Mientras, el Ministerio de Unificación emitió otra declaración en la que pidió a Pyongyang asumir toda la responsabilidad por el acto y calificó la destrucción de «insensata» e «inaudita» para las relaciones entre ambas naciones, además de una violación del acuerdo de la cumbre de 2018 entre las dos Coreas.

La oficina de enlace se inauguró en 2018 después de acordar su construcción durante la cumbre que mantuvieron Kim y su homólogo surcoreano, Moon Jae In, en septiembre de ese mismo año. La edificación de sus cuatro pisos, cuyo coste de ocho millones de euros fue asumido por el Sur, formaba parte de una serie de medidas tomadas para reducir las tensiones entre las dos Coreas y resolver el conflicto –con armas nucleares de por medio- que mantienen.

Por eso, el levantamiento del edificio simbolizó el acercamiento diplomático entre ambos países y su demolición, ahora supone el fin de las misiones que se pretendían establecer desde ese lugar, como reuniones entre familiares separados por la guerra o posibles acuerdos militares para reducir las tensiones en la frontera. Ambos países se encuentran técnicamente en guerra desde 1953, cuando un armisticio entre las dos naciones puso fin a los combates y se estableció la conocida como Zona Desmilitarizada. Allí, Pyongyang y Seúl mantienen a cerca de un millón de soldados estacionados, lo que la convierte en una de las fronteras más fortificadas del mundo y donde a falta de un tratado de paz existe un alto el fuego.

Precisamente, el Ejército norcoreano admitió ayer estar «completamente listo» para tomar medidas contra el Sur, incluyendo la vuelta a las áreas que habían sido desmilitarizadas en virtud de un acuerdo intercoreano. Según anunciaron, ya existe un «plan de acción» para «convertir la línea del frente en una fortaleza y aumentar aún más la vigilancia militar sobre el Sur».

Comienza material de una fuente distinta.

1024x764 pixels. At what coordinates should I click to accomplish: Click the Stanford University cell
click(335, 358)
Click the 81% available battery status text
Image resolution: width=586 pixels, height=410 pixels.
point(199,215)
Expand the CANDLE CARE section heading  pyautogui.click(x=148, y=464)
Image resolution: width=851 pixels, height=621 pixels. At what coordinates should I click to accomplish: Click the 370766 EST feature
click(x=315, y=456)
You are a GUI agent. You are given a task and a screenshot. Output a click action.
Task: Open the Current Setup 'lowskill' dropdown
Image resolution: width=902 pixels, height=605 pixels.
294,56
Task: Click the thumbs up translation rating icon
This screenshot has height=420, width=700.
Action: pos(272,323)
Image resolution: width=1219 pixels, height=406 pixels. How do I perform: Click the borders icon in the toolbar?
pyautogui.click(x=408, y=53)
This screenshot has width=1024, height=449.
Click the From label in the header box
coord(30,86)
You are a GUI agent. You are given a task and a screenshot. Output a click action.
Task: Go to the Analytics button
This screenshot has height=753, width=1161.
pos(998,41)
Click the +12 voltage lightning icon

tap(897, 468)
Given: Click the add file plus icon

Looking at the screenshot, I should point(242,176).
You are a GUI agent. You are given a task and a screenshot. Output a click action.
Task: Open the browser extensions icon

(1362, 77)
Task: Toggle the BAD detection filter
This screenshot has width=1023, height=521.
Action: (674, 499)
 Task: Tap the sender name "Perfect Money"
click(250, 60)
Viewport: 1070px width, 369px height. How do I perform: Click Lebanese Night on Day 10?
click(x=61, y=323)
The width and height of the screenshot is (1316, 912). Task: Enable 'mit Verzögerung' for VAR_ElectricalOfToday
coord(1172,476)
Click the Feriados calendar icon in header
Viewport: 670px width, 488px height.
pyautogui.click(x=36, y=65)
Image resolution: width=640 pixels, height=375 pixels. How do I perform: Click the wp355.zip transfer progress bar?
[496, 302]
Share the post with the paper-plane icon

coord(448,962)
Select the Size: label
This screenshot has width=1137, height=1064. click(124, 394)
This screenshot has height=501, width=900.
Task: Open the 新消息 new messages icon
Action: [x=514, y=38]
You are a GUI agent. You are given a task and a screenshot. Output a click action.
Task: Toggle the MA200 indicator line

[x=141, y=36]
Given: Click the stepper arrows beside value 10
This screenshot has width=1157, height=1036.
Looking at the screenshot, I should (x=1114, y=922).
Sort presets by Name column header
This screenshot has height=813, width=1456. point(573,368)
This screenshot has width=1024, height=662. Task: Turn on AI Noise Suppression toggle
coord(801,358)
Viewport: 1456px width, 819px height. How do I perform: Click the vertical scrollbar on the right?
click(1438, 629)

Con todas estas acciones sobre el papel, los analistas apuntan a que Kim podría estar tratando de fabricar una crisis y aumentar la presión sobre Seúl mientras las negociaciones nucleares con Washington permanezcan estancadas. Hay que recordar que tras el fracaso de la cumbre entre EE UU y Corea del Norte de febrero de 2019, el régimen Juche ha ido endureciendo su postura contra Washington.

“Corea del Norte está frustrada por que el Sur no ha podido ofrecer un plan alternativo para revivir las conversaciones entre Estados Unidos y el Norte, y mucho menos crear una atmósfera adecuada para el resurgimiento”, afirmó Cheong Seong Chang, director del Centro para Corea del Norte del Instituto Sejong. Para él, Pyongyang “ha llegado a la conclusión de que el Sur ha fallado como mediador en el proceso”. Habrá que ver ahora si las acciones norcoreanas sirven para desatascar en cierto modo las conversaciones con Seúl y Washington o, por el contrario, recrudecen la situación en la península.